As early as October 1986, cochlear implants, both 3M/House single-channel and Nucleus-22 devices, were covered for adult Medicare beneficiaries. This was supported by a 44-page report on scientific and clinical evidence from the Office of Health Technology Assessment (OHTA), a federal agency that made Medicare policy recommendations at the time (Feigenbaum. NCHSR, 1986
http://bit.ly/2bgVhW9). The 1986 report determined that cochlear implants restored sound detection, improved voice modulation and lip-reading, and, in some patients, provided a considerable degree of open-set speech recognition.
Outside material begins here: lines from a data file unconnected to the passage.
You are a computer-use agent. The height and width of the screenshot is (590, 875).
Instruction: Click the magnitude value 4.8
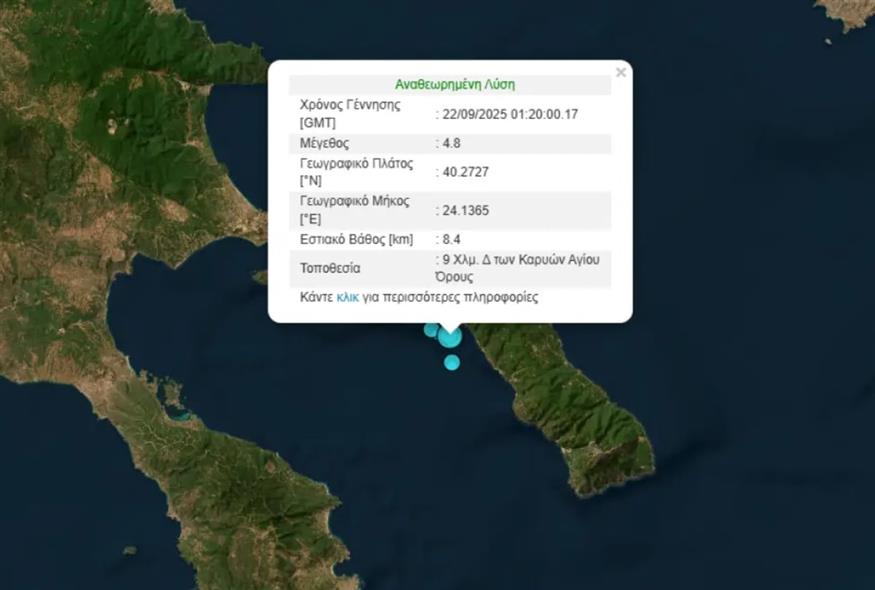[451, 143]
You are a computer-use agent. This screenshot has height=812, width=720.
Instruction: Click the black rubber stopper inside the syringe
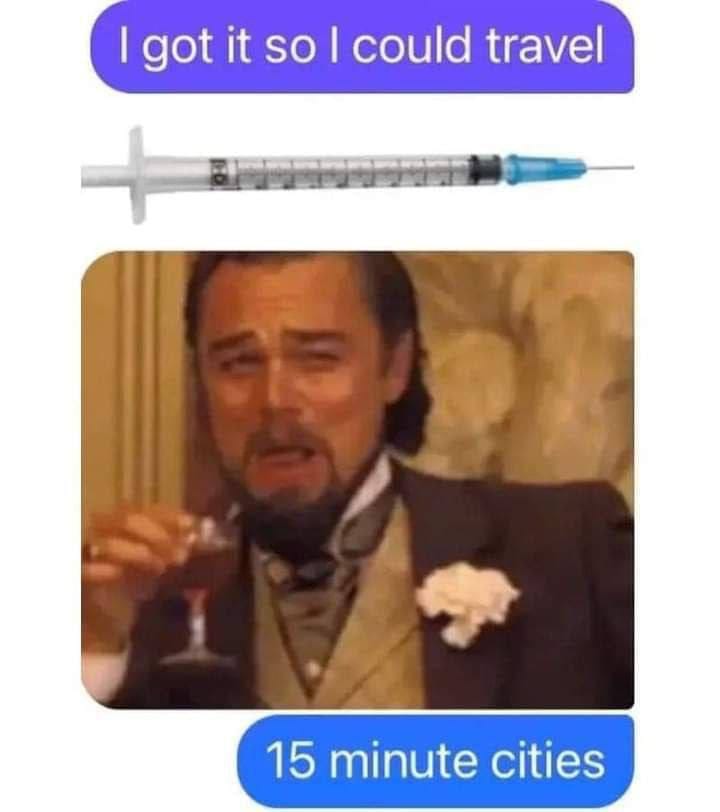[485, 169]
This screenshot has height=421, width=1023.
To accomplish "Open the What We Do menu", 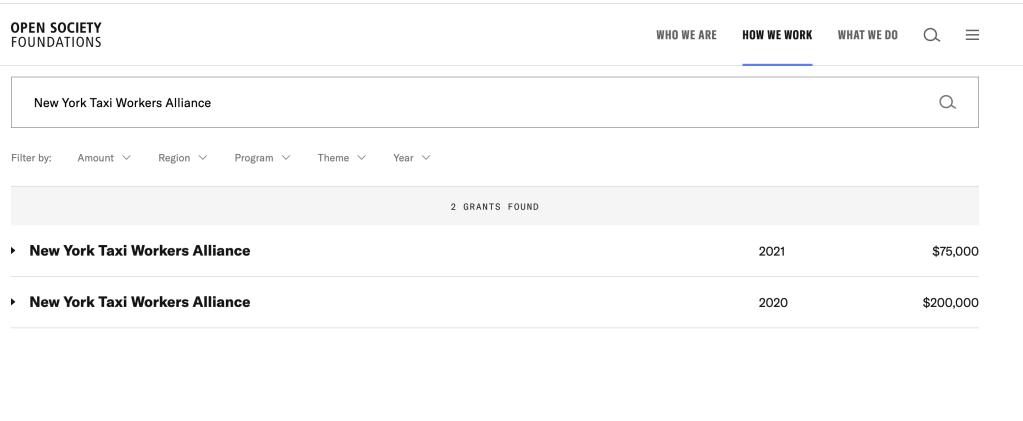I will click(x=867, y=35).
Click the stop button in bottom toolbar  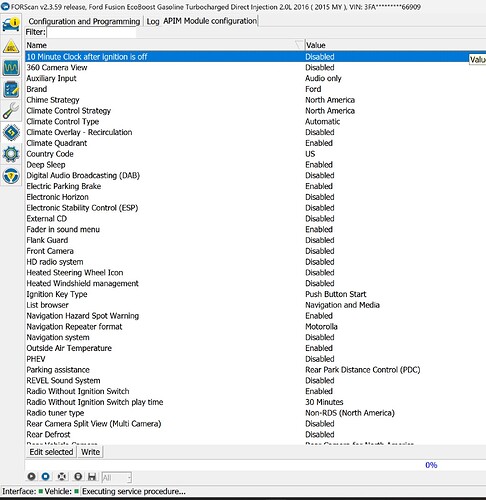[x=46, y=477]
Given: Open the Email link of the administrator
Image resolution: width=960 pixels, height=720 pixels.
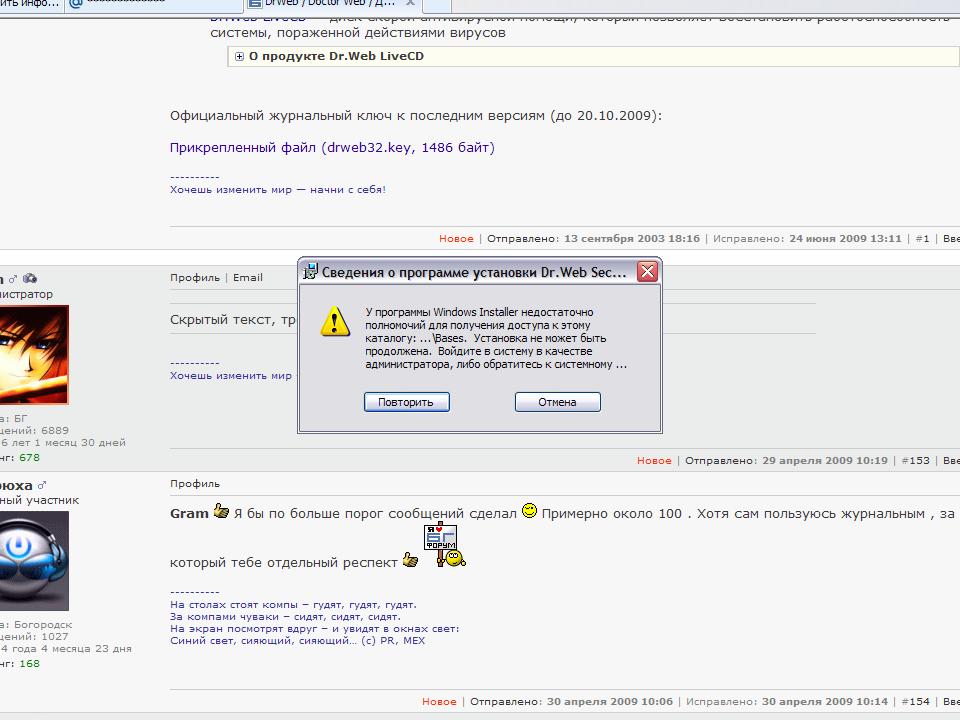Looking at the screenshot, I should [248, 278].
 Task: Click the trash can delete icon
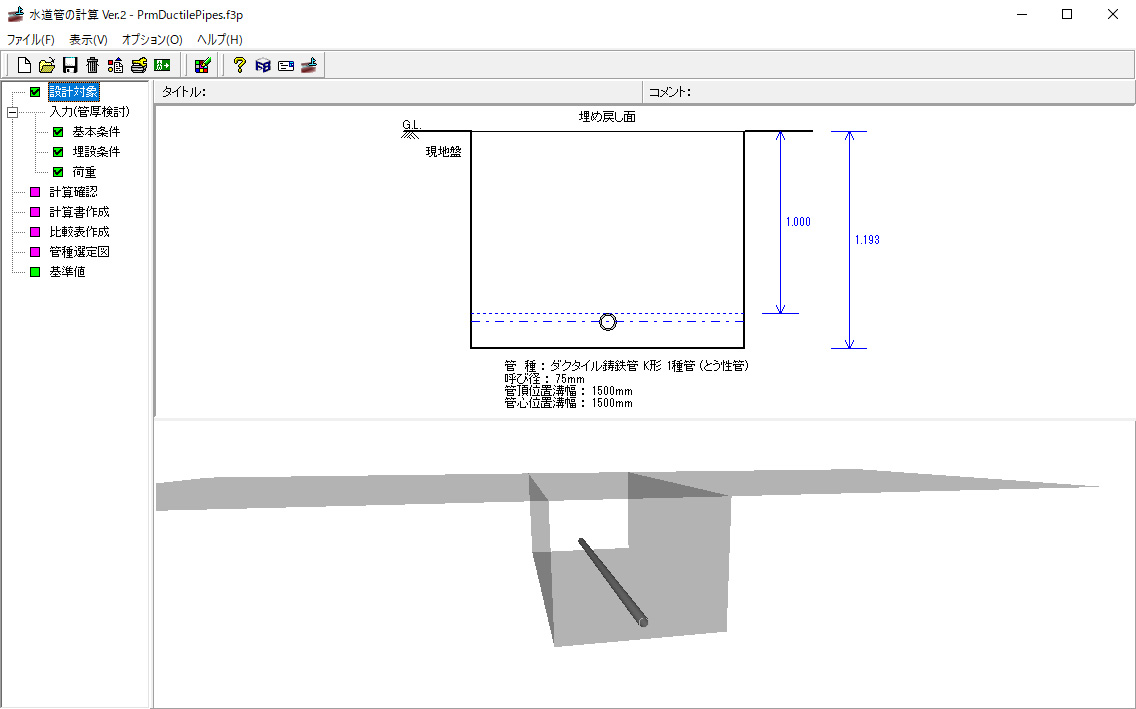pyautogui.click(x=92, y=65)
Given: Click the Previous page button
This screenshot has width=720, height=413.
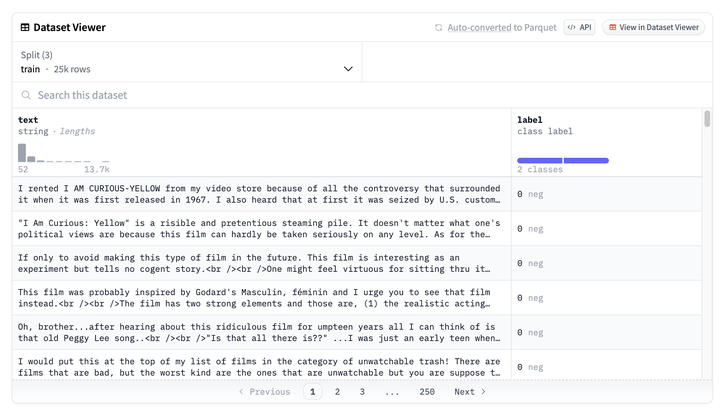Looking at the screenshot, I should coord(264,392).
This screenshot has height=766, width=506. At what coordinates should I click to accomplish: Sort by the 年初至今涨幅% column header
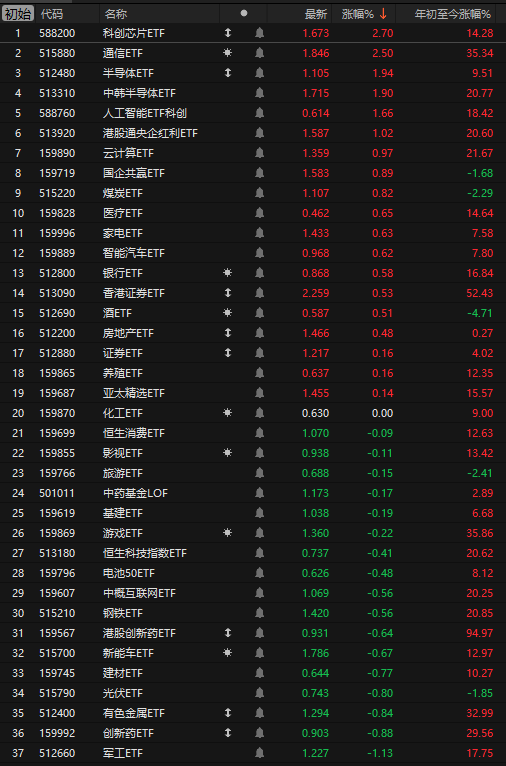(x=452, y=14)
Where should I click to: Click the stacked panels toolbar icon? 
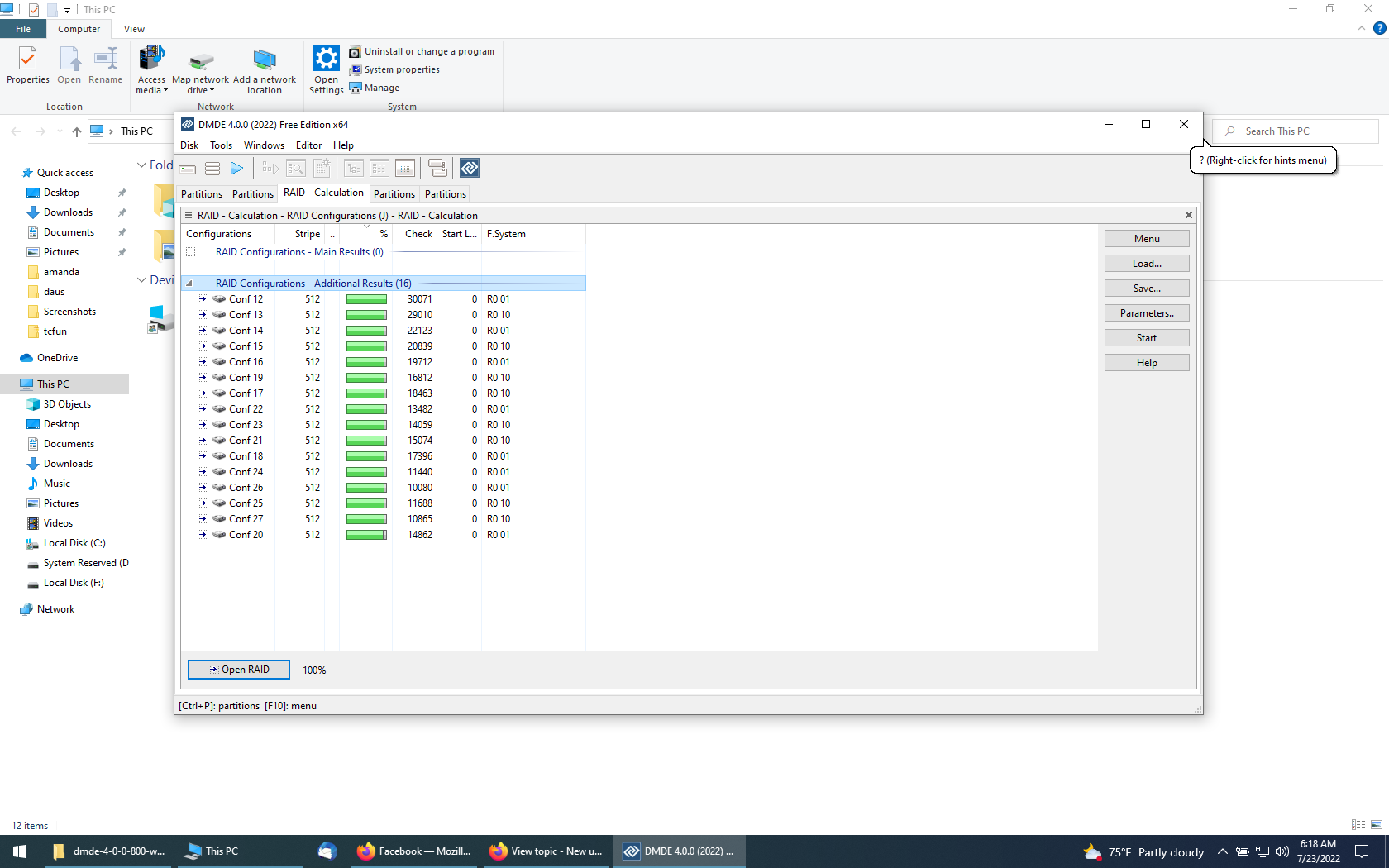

In 1992, Medicare coverage of the cochlear implant was extended to children. In 2005, the Centers for Medicare and Medicaid Services (CMS) markedly expanded the audiological criterion to include individuals who received a pre-implant score of ≤40 percent open-set sentence recognition under the best-aided listening condition (CAG-00107N
http://go.cms.gov/2bgTiB0).
Today, Medicare not only covers the cochlear implant, but also its accessories such as microphones and batteries. The surgery may include additional coverage from the use of operating microscope to intra-surgical monitoring.
The OHTA and CMS guidelines relied heavily on peer-reviewed publications; to a lesser extent, on data submitted by the manufacturers to the Food & Drug Administration (FDA) and on professional society position statements; and the least extent, on expert opinions. For example, the CMS responded to three commentators who provided solid but unpublished data that they “encourage parties with such data to pursue publication, and thereby enlarge the pool of published evidence.”
Apparently, the CMS has determined that the published evidence on the health benefits of hearing aids is inadequate, and that, accordingly, hearing aids do not merit any coverage.